▶ **DOKUMENTAUSZUG**:
——————————

Begleiten Sie Ihr Kind dabei, seine eigenen Fähigkeiten, Stärken und Talente zu entdecken. Helfen Sie ihm, sein Potenzial zu entfalten und herauszufinden, welches die für das Kind beste Berufswahl sein kann. Lassen Sie sich dabei gemeinsam von Experten begleiten, z. B. von einer professionellen Studien- und Ausbildungsberatung, die sich auf Persönlichkeits- und Potenzialanalyse spezialisiert hat oder von den Berufsberatungsangeboten der IHK oder der Agentur für Arbeit.
Niemand wird erfolgreich, oder wenn doch, zumindest nicht langfristig zufrieden werden, wenn er gegen die eigenen Überzeugungen handelt. Wer tut, was er gleichzeitig liebt und gut kann, wird damit – davon bin ich überzeugt – einen guten Job finden. Daher unterstützen Sie als Eltern Ihre heranwachsenden Kinder am besten, indem Sie ihnen dazu verhelfen, eine Entscheidung zu treffen, die wirklich der Persönlichkeit Ihres Kindes entspricht.
💡Fazit
🤝 Ob Ausbildung oder Studium oder beides in Form eines Dualen Studiums oder die Ergänzung durch Weiterbildungen – die Möglichkeiten, den Weg ins Berufsleben individuell zu gestalten, waren nie größer als heute. Und damit auch noch nie so schwer zu überblicken. Aber – und das ist die gute Nachricht – ein einmal eingeschlagener Weg ist nicht in Stein gemeißelt, sondern kann im Laufe der Karriereentwicklung individuell (um)gestaltet werden. Das nimmt insgesamt Druck aus der Entscheidung.

——————————

▶ **WAS ZU TUN IST**:
1/ Erklären Sie anhand des Textes zur Berufswahl in ein bis drei Sätzen, weshalb die Entscheidung über den Weg ins Berufsleben laut Text weniger Druck bedeuten muss.
2/ Tippen Sie aus dem Text zur Berufswahl die Passage von „Begleiten Sie Ihr“ bis einschließlich „Agentur für Arbeit.“ wortgetreu ab.
Die Daten spielen hierfür keine Rolle.

▶ **BEREITGESTELLTE DATEN**:
——————————

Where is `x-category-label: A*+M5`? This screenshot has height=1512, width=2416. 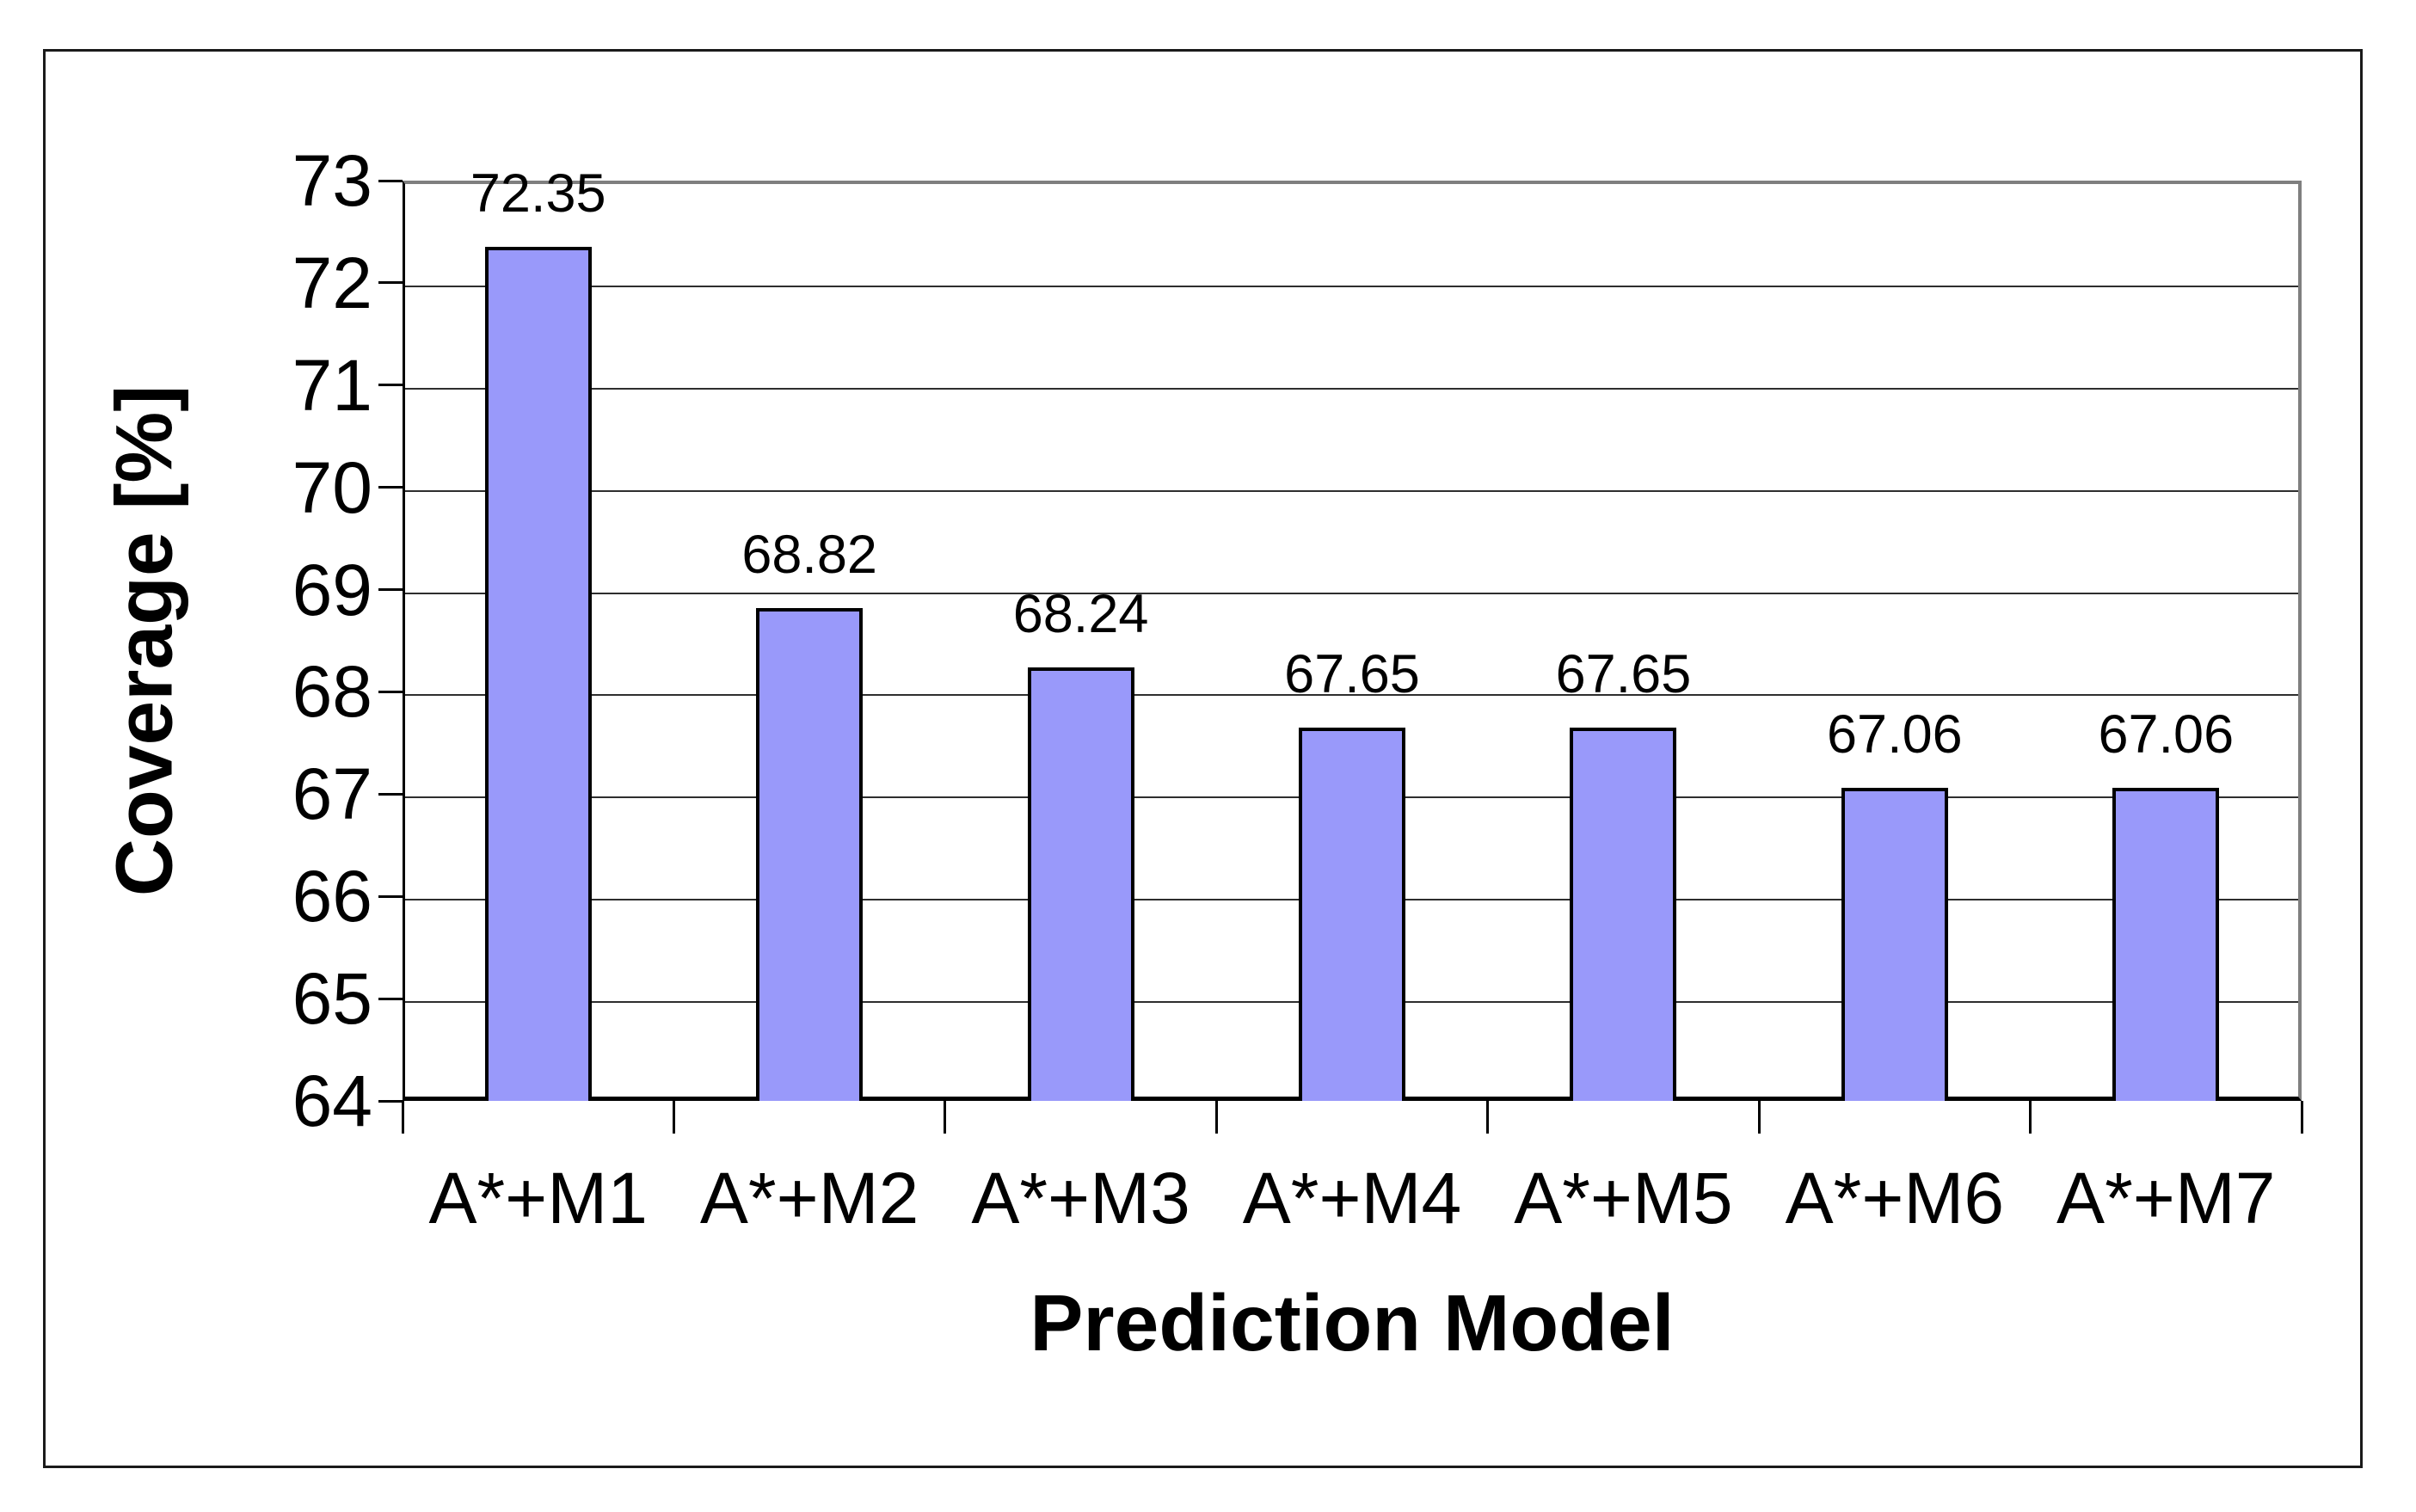 x-category-label: A*+M5 is located at coordinates (1624, 1198).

——————————

▶ **LÖSUNGEN JE AUFGABE**:
1/ Ein einmal eingeschlagener Weg ist nicht in Stein gemeißelt. Er kann im Laufe der Karriereentwicklung individuell umgestaltet werden, und das nimmt insgesamt Druck aus der Entscheidung.

2/
Begleiten Sie Ihr Kind dabei, seine eigenen Fähigkeiten, Stärken und Talente zu entdecken. Helfen Sie ihm, sein Potenzial zu entfalten und herauszufinden, welches die für das Kind beste Berufswahl sein kann. Lassen Sie sich dabei gemeinsam von Experten begleiten, z. B. von einer professionellen Studien- und Ausbildungsberatung, die sich auf Persönlichkeits- und Potenzialanalyse spezialisiert hat oder von den Berufsberatungsangeboten der IHK oder der Agentur für Arbeit.